* What is being asked: If a line in the data below holds the word "Task", copy it.

* Data provided:
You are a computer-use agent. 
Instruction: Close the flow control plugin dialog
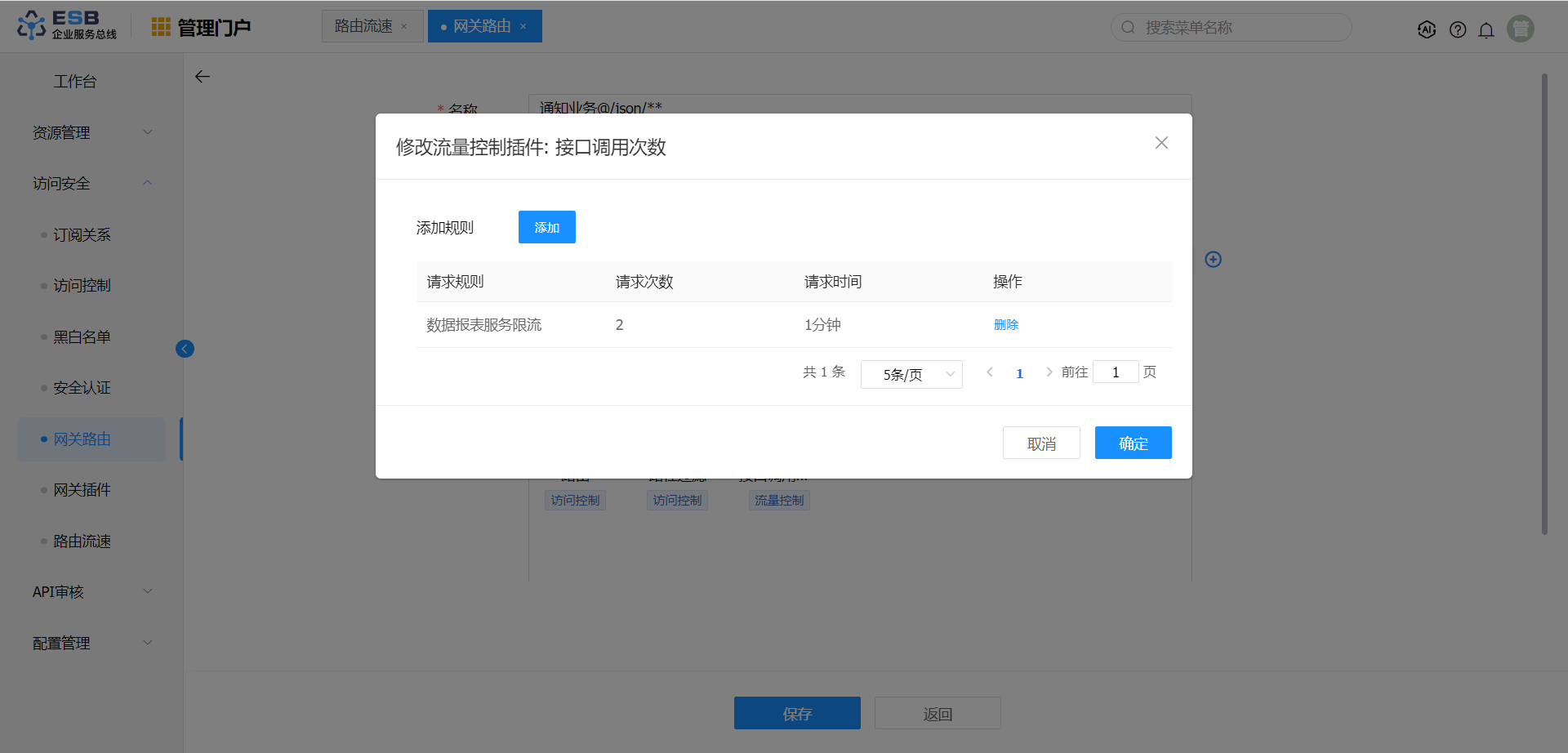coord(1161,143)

* * *

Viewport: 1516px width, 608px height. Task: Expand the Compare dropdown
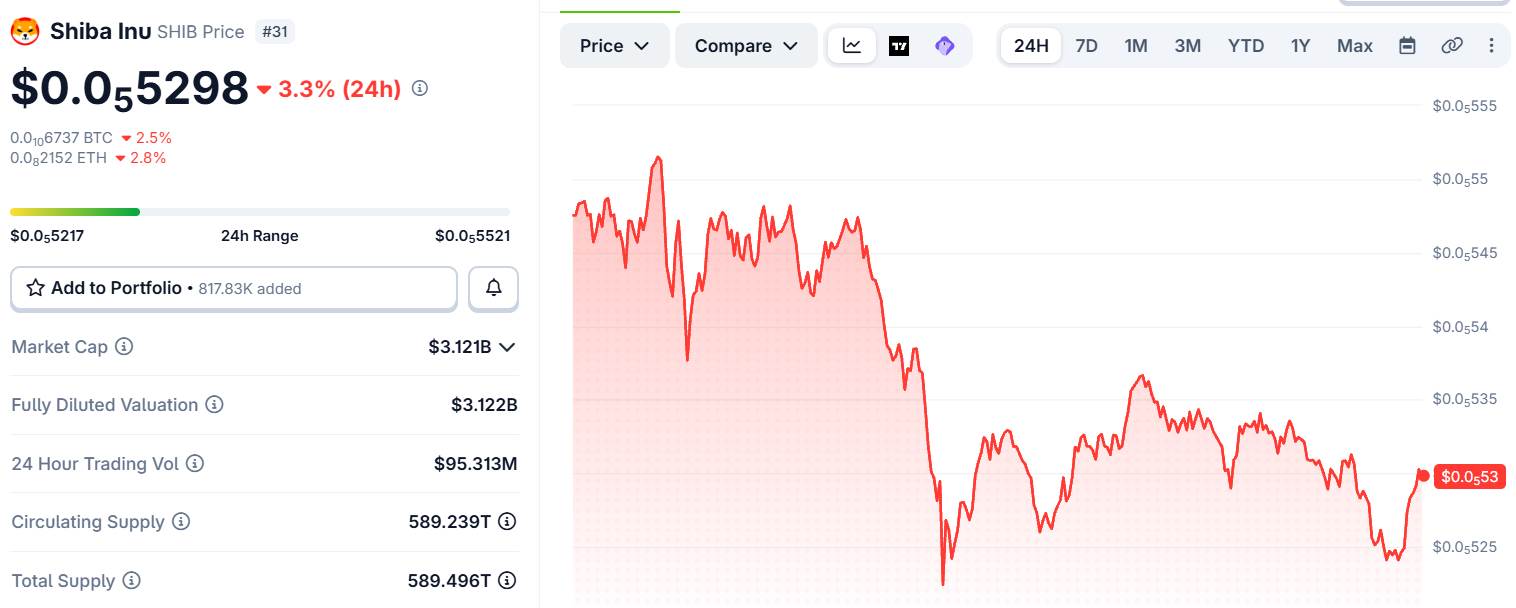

--

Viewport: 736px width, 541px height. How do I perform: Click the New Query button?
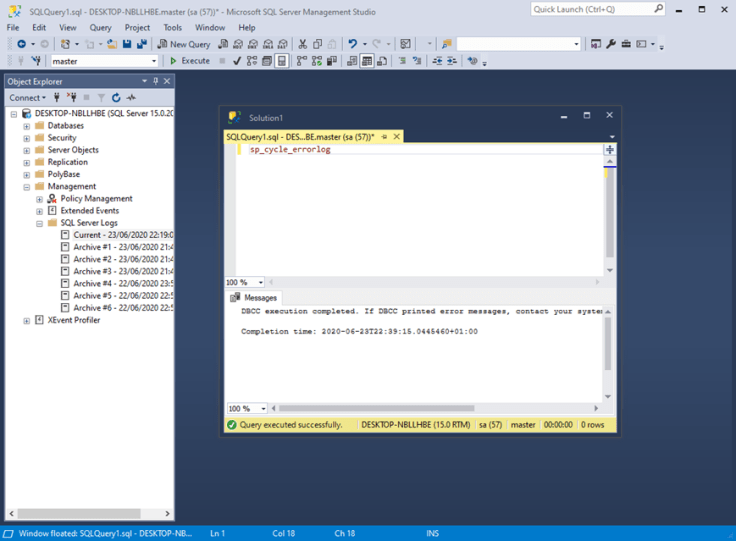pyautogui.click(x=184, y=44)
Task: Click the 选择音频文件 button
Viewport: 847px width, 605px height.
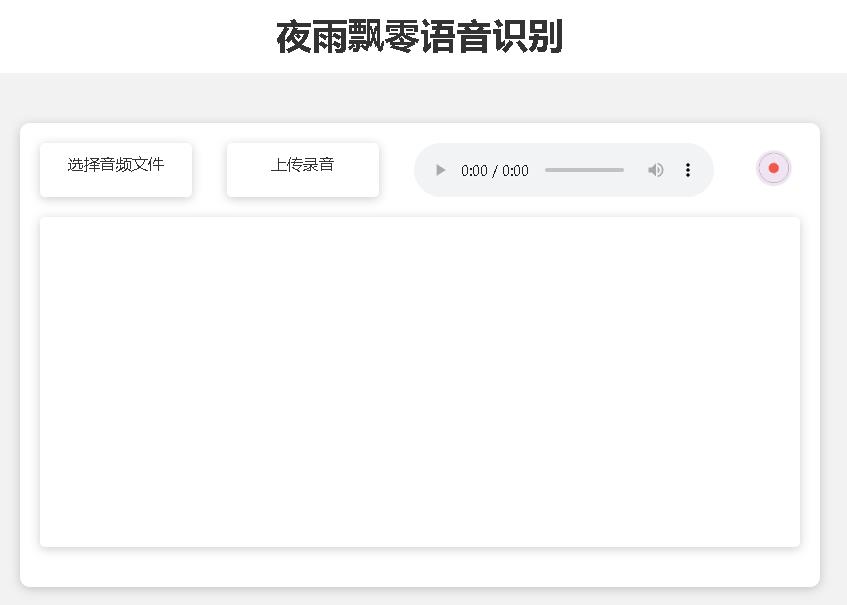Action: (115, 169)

* Reply:
Viewport: 1516px width, 608px height. Task: Expand the Compare dropdown
Task: Click the 选择音频文件 button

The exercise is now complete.